## WHAT THE TASK ASKS
From the line with "Image resolution: width=800" through the last line of the records below, both ends included, transcribe only those lines, exactly, and omit the pictures.

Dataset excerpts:
--- --- ---

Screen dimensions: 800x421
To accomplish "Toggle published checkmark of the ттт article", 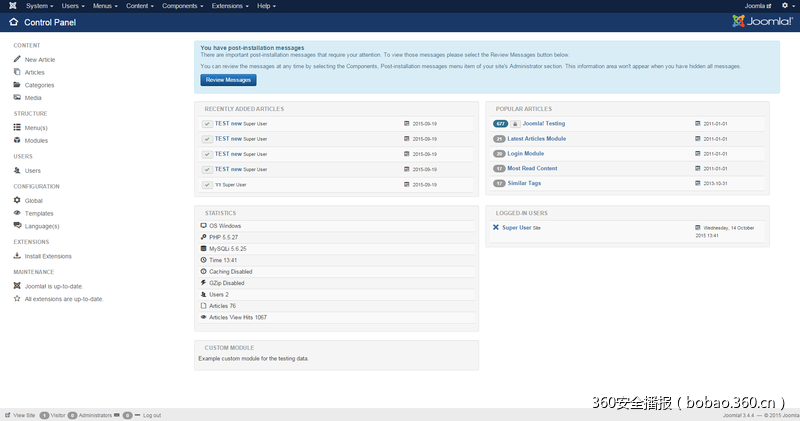I will click(x=206, y=185).
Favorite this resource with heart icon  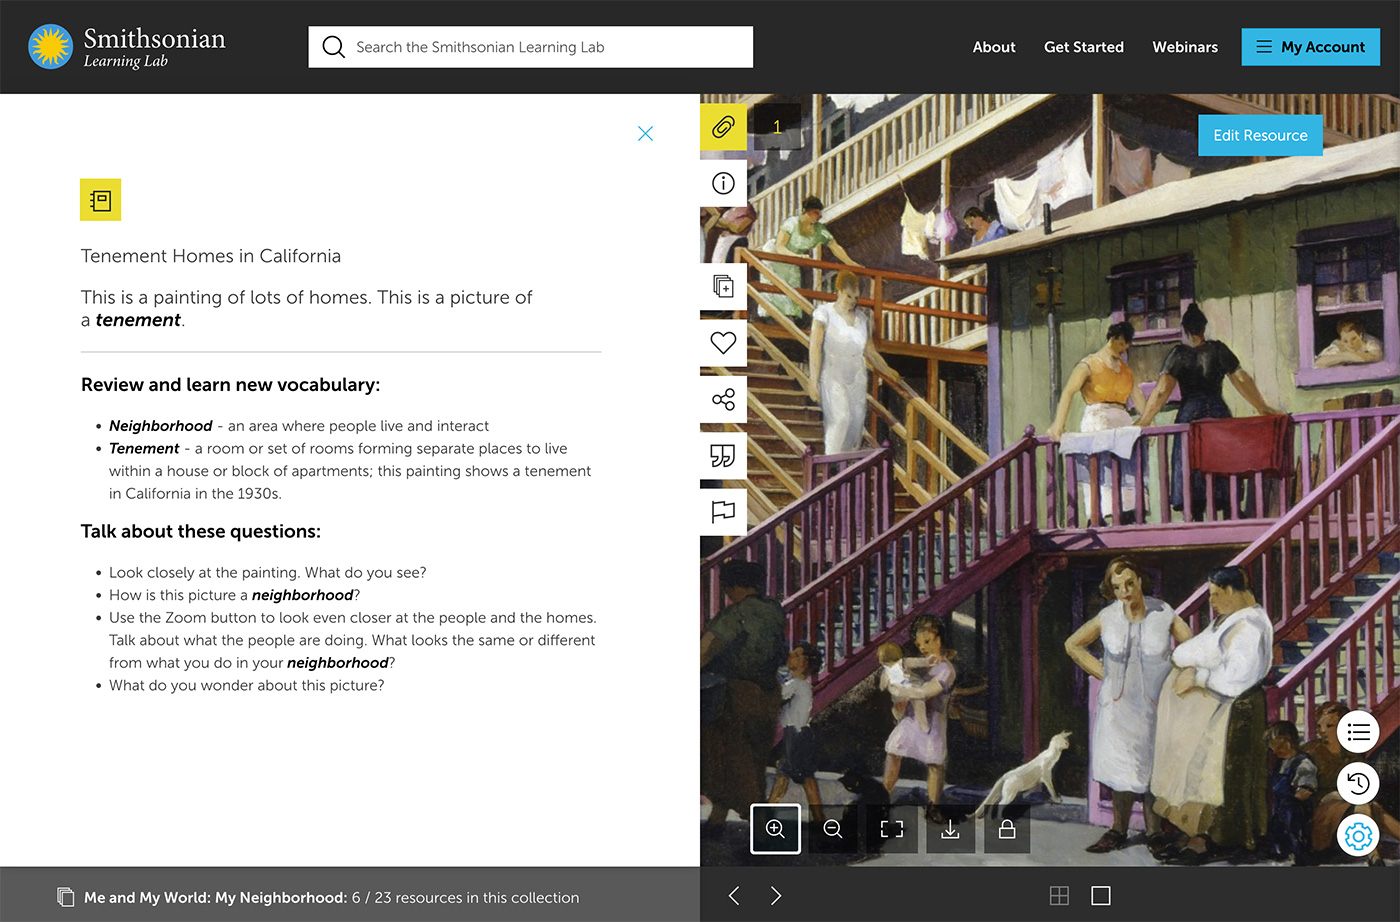click(x=723, y=343)
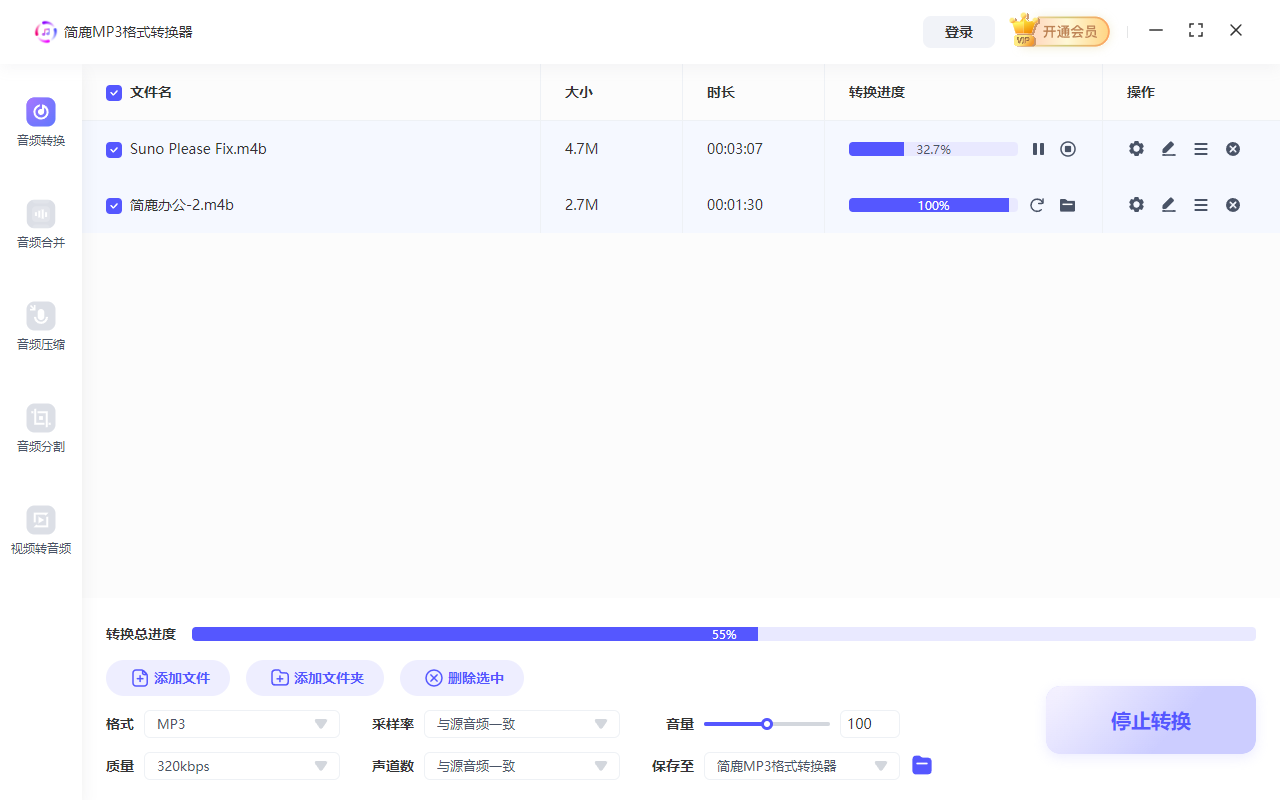Open settings for Suno Please Fix.m4b

1136,148
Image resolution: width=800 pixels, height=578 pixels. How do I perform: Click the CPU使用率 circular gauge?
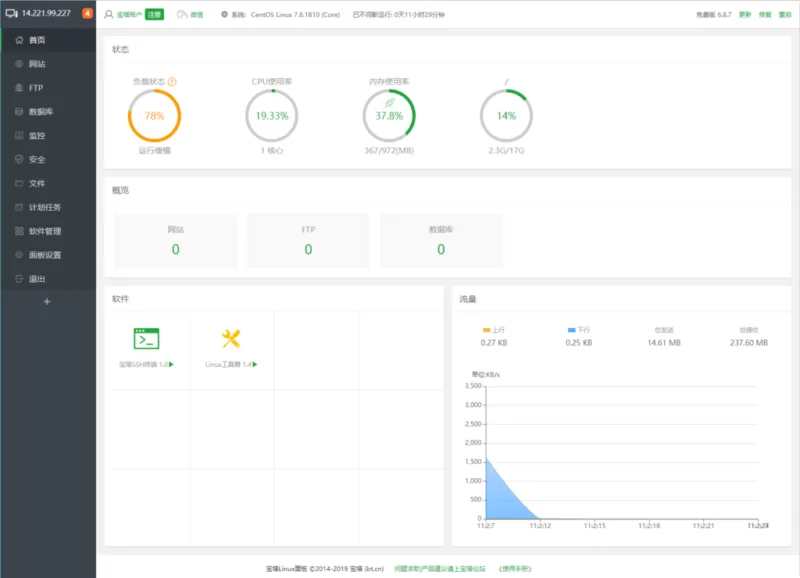pos(271,116)
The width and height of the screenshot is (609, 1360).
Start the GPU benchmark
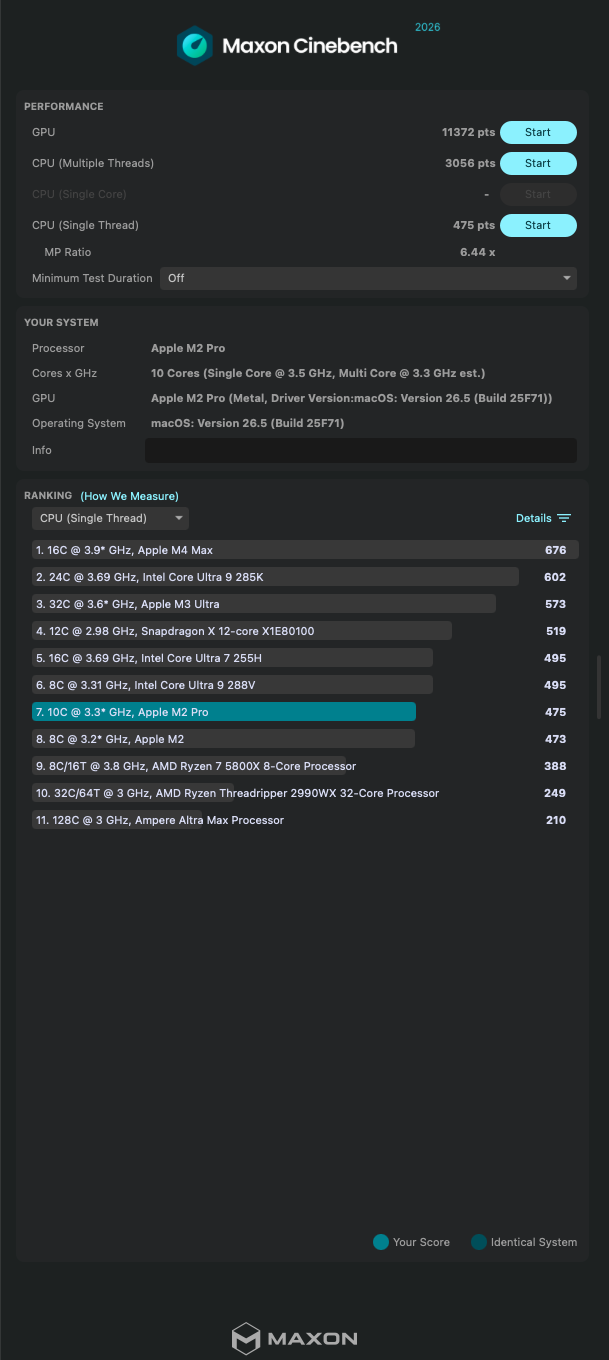(x=538, y=132)
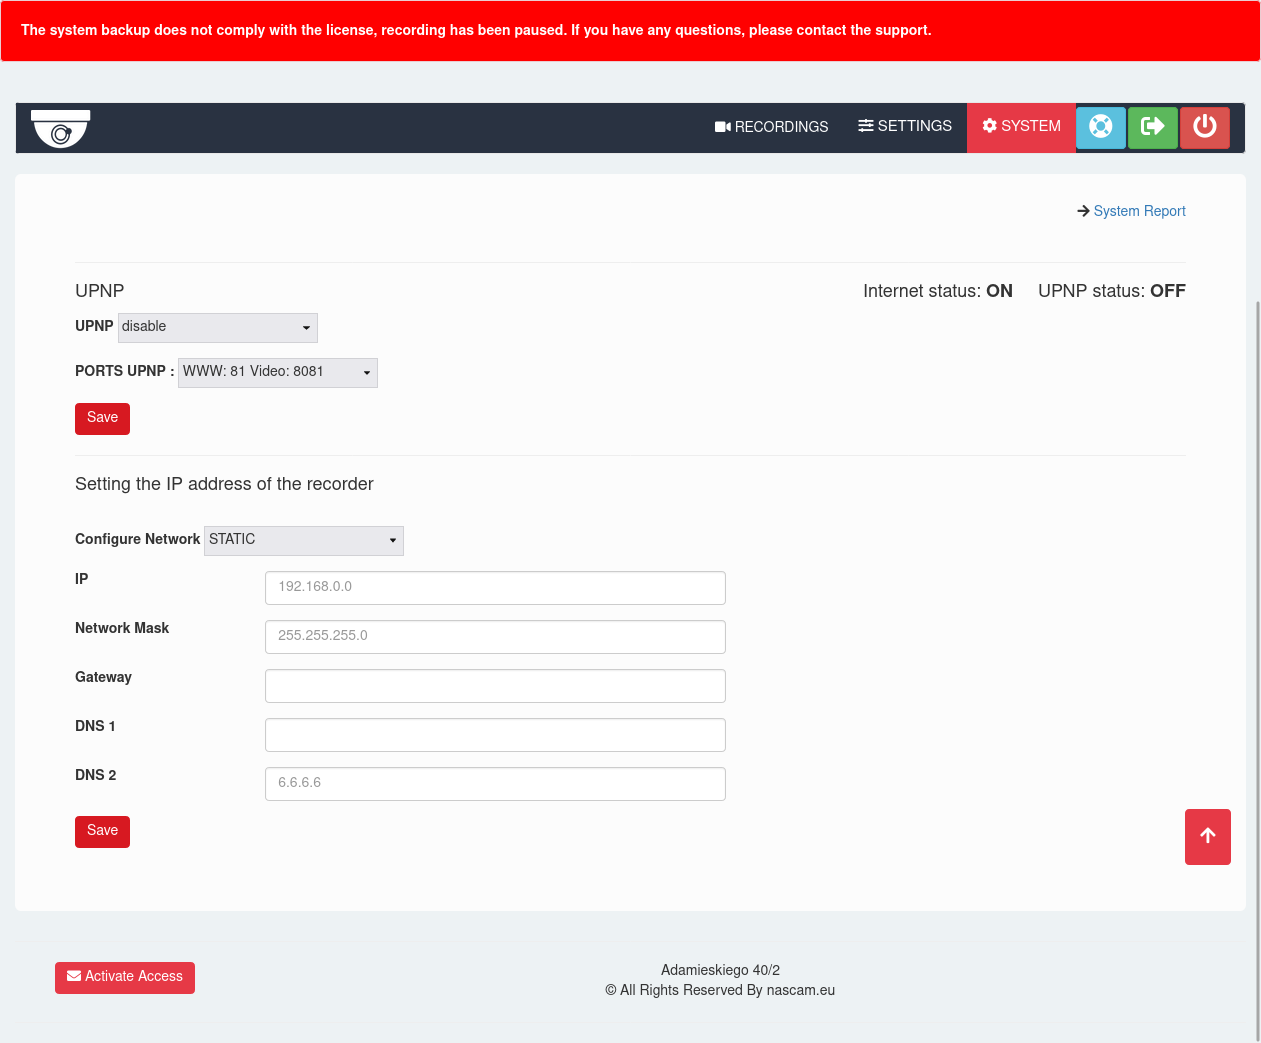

--- --- ---

## TASK RESPONSE
Image resolution: width=800 pixels, height=578 pixels. How do I perform: Click the CPU使用率 circular gauge?
pos(271,116)
The width and height of the screenshot is (609, 1360).
Start the GPU benchmark
(x=538, y=132)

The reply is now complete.